Rafael relembrou que o valor foi garantido após a devolução de quase R$ 4 milhões do Legislativo torrense ao Executivo, exatamente durante sua gestão de presidente em 2024. Também em sua fala, o vereador afirmou que, no mês passado, conseguiu intermediar R$ 1 milhão em emenda parlamentar para o hospital através do Deputado Federal Daniel Trzeciak.
A seguir o vereador criticou a secretária de Saúde de Torres, Neusa Maria Machado Oriques, e o que diagnosticou como “falta de gestão” a frente da pasta.

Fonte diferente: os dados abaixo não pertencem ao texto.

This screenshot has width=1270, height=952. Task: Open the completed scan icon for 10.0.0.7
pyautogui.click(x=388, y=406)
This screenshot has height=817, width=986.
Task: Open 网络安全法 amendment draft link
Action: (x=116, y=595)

Vereador defende secretária que está a frente da pasta
Na sequência, o vereador Rogerinho Evaldt (PP) concordou com a necessidade do Hospital de Torres receber dinheiro da Saúde, conforme tinha clamado seu colega Rafael Silveira. Mas – mesmo teoricamente sendo da oposição – discordou quanto a culpabilidade repassada à secretária Neusa Oriques. Rogerinho defendeu que a secretária “é uma pessoa formada e que toma decisões com cautela” em um sistema que sempre teve problemas, inclusive no governo do seu partido (PP – que geriu Torres entre 2017 e 2024, com Carlos Souza como prefeito). Também lembrou que a antiga secretária (governo Carlos) foi demitida e depois voltou, o que seria uma prova do quanto o sistema de trabalho em Saúde é complicado “como sempre”.
Rogerinho ainda afirmou que a atual secretária (governo Delci) herdou muitos passivos do governo anterior – citando os carros da Saúde (tema de reclames) que estão parados por burocracia e que são frutos do trabalho pretérito da pasta. Governo passado este que, também segundo o vereador, teria parte de culpa por ter deixado muito tempo a frota sem programa de manutenção ou renovação (troca de carros antigos por novos).